A unanimidade obtida em torno destas questões verdadeiramente centrais do futuro mais próximo do trabalho e dos trabalhadores no nosso País, expressivamente traduzida na aprovação sem qualquer oposição dos documentos mais importantes, centrais, propostos ao Congresso – a Carta Reivindicativa e o Plano de Acção para os próximos quatro anos – representa uma extraordinária vitória sobre todos quantos, conscientes da enorme força do movimento sindical unitário e da CGTP, não se cansam de tentar menorizar, denegrir e mesmo caluniar a sua acção e a sua intervenção.
A essas tentativas de menorizar a Central Sindical dos Trabalhadores Portugueses, estes responderam no seu Congresso com uma extraordinária afirmação de combatividade e de firmeza e determinação na luta. Mas responderam igualmente com a reafirmação da sua dignidade de trabalhadores, que não se vergam nem jamais aceitam ou aceitarão trair as suas convicções, os seus direitos e as suas conquistas. Os trabalhadores portugueses em torno da sua Central Sindical mantêm-se coerentes, conferindo em actos expressão concreta à palavras de Manuel Carvalho da Silva em recente entrevista a um canal de televisão: “um sindicalista nunca muda de lado na barricada”.

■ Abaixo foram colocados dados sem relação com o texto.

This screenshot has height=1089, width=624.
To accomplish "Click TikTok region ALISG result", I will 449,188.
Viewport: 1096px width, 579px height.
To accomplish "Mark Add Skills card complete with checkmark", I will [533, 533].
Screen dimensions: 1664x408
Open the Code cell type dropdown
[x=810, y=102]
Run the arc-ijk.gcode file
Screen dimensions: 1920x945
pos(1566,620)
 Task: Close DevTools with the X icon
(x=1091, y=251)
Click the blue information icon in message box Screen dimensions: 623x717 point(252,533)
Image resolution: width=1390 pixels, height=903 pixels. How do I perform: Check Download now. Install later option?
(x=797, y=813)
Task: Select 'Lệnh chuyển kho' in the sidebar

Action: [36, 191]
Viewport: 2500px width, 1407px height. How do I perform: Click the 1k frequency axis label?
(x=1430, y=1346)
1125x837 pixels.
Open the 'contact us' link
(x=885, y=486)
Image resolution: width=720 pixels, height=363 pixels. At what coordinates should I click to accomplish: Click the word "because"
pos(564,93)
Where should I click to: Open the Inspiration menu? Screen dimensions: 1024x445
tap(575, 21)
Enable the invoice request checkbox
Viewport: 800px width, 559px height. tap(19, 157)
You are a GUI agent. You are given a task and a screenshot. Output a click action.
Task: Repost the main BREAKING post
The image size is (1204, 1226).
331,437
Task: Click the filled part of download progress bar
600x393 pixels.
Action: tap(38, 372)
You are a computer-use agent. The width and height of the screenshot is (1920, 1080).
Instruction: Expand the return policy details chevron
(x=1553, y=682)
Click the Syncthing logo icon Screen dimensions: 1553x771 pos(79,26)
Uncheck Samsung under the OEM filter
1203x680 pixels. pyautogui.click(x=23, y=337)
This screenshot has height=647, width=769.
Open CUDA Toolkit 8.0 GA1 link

Um órgão de comunicação social titulava, entretanto, numa das suas peças sobre este Grande Congresso e num tom claramente depreciativo (como se a História fosse escrita e decidida por esse órgão de comunicação e por quem nele manda e determina …) que a “CGTP mantém a luta de classes”.
Percebe-se bem a “dor” de quem assim escreve. E a partir daqui, percebe-se igualmente muito bem a preocupação que a determinação na luta dos trabalhadores portugueses provoca nas hostes do poder instalado.
O Congresso demonstrou, de forma inequívoca, que os trabalhadores portugueses sabem identificar com todo rigor e objectividade quem são os seus inimigos, e tratam-nos de frente, olhos nos olhos, chamando-os pelos seus nomes.
Porque de inimigos se trata, nesse sentido sim é verdade, a CGTP “mantém a luta de classes” no cerne das suas preocupações. E fá-lo por unanimidade! Comunistas, socialistas, bloquistas, independentes, católicos e certamente outras “tendências” reunidas na CGTP, identificam sem dúvidas o grande capital, os patrões e este Governo que tão bem interpreta e representa os interesses dessas classes de poderosos, que apenas pretendem acentuar ainda mais a exploração de quem apenas vive do seu trabalho, como os seus “inimigos de classe”, e declaram sem hesitações que estão determinados combatê-los e a vencê-los.
A História assinalará seguramente o XII Congresso da CGTP-IN como uma nova e importante etapa na defesa dos direitos conquistados pelos Trabalhadores Portugueses ao longo de muitas décadas de luta, como uma grande e imensa lição de determinação na luta por uma vida melhor para os trabalhadores, para todo o Povo!
Nas empresas, nas famílias, no dia-a-dia da vida dos trabalhadores, e naturalmente também nas ruas, o combate irá prosseguir com revigorada esperança e vigor, na certeza de que o futuro não passa pelo empobrecimento, pelas dificuldades sempre crescentes ara quem vive do esforço do seu trabalho, pela fome e pela miséria de um número cada vez maior de portugueses e portuguesas, como os nossos “inimigos de classe” nos querem impor que seja.
Certo é que quem luta nem sempre vence. Mas mais certo é ainda que quem não luta, nunca vence. E a próxima etapa é já no próximo dia 11 de Fevereiro, em Lisboa, na Grande Manifestação Nacional promovida pela CGTP!